Exercise objective: Below are some entries; state how many of their lines include the word "will" and give no more than that number.

Data for this exercise:
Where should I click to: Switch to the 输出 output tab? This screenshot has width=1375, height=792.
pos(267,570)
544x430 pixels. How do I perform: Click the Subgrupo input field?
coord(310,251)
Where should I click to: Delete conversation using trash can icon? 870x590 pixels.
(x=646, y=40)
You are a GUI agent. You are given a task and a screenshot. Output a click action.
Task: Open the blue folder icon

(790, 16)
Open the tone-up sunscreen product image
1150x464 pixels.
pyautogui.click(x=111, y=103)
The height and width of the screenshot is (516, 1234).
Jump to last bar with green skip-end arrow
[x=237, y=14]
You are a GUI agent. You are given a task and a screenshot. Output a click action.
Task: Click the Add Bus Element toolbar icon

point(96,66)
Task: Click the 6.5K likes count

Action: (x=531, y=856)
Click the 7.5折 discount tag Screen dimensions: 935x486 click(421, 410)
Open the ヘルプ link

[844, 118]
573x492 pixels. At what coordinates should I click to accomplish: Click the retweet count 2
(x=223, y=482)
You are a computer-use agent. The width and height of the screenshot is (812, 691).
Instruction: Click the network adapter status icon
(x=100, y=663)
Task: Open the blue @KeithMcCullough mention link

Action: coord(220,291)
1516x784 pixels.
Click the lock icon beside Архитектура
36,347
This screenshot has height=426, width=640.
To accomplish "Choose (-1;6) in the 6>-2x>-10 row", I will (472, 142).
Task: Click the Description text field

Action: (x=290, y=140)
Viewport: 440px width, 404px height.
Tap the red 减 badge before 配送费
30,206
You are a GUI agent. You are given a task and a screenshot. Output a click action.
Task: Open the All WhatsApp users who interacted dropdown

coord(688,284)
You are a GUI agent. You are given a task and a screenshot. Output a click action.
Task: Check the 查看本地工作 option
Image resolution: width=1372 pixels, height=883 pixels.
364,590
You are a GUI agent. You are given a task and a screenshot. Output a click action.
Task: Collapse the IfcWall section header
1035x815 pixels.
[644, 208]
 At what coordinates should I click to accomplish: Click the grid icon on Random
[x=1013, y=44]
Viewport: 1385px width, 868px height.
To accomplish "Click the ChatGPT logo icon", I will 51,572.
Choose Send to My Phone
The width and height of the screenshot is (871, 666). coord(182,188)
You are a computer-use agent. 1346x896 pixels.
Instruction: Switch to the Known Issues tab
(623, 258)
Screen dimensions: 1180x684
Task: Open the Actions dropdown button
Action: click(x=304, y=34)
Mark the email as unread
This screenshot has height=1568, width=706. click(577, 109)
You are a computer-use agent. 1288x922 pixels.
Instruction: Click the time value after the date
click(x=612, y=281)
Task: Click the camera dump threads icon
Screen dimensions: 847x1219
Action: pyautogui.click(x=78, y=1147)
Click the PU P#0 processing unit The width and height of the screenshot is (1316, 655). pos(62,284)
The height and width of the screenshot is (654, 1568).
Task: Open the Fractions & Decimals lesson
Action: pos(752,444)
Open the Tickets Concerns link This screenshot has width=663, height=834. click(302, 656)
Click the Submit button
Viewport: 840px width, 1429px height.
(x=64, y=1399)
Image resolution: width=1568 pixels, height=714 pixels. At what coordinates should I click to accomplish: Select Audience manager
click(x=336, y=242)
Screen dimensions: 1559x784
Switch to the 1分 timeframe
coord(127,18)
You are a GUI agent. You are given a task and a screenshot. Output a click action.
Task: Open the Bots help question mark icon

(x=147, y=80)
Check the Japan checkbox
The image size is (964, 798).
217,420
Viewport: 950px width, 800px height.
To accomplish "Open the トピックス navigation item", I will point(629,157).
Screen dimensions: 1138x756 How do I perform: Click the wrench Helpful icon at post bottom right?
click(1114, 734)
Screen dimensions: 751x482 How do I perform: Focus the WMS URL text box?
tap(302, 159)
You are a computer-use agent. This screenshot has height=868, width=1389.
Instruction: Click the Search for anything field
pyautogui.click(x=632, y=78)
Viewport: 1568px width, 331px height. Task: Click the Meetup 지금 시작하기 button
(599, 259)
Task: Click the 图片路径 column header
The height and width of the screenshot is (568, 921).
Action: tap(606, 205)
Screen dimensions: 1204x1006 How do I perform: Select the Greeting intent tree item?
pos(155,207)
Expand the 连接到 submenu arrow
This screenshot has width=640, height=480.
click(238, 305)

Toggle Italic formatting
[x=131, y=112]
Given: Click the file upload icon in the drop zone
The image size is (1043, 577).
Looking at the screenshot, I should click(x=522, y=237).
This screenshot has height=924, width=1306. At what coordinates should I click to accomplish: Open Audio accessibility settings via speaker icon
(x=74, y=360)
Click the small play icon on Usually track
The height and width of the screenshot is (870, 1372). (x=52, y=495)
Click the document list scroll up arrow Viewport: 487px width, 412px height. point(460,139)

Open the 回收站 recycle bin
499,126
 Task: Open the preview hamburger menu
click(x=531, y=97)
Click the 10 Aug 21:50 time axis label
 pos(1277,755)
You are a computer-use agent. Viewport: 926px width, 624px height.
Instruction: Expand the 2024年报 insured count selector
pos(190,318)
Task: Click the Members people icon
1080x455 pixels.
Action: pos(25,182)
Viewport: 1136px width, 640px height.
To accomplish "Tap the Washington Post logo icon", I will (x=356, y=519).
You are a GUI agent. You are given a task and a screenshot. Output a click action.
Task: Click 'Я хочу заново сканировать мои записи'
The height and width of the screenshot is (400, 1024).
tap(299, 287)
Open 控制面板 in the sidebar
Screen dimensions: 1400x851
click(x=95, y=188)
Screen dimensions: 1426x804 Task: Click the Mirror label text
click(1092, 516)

Exercise output: 4